Pull out each line in the entries below that contains the word "icon".

+++

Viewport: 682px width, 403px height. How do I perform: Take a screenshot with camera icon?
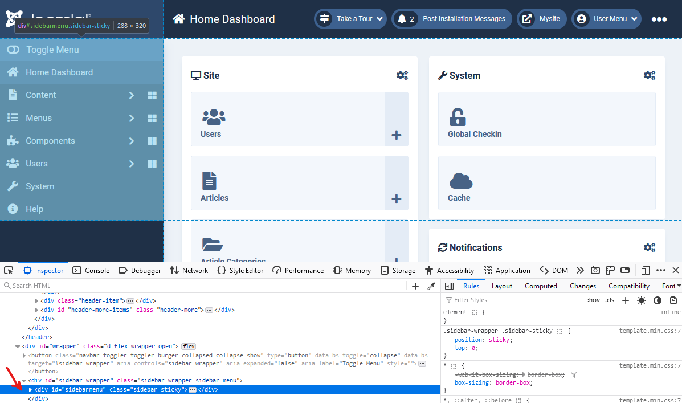point(595,270)
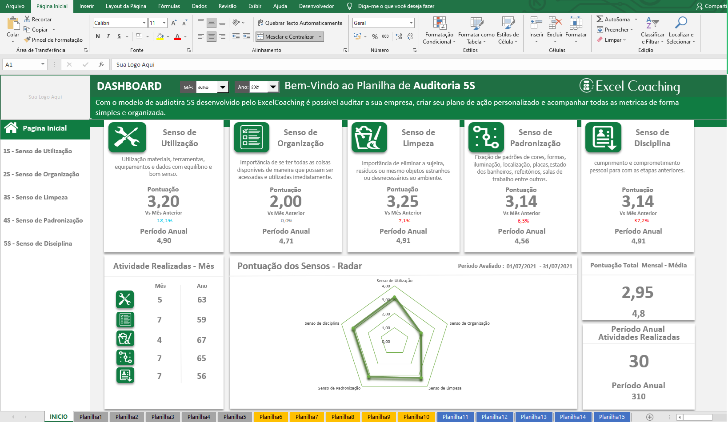This screenshot has height=422, width=728.
Task: Click the Format Painter brush icon
Action: pyautogui.click(x=28, y=40)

+++

» RESPONSE TO THE EXERCISE
Viewport: 682px width, 403px height. How do I perform: Take a screenshot with camera icon?
Task: Click the Format Painter brush icon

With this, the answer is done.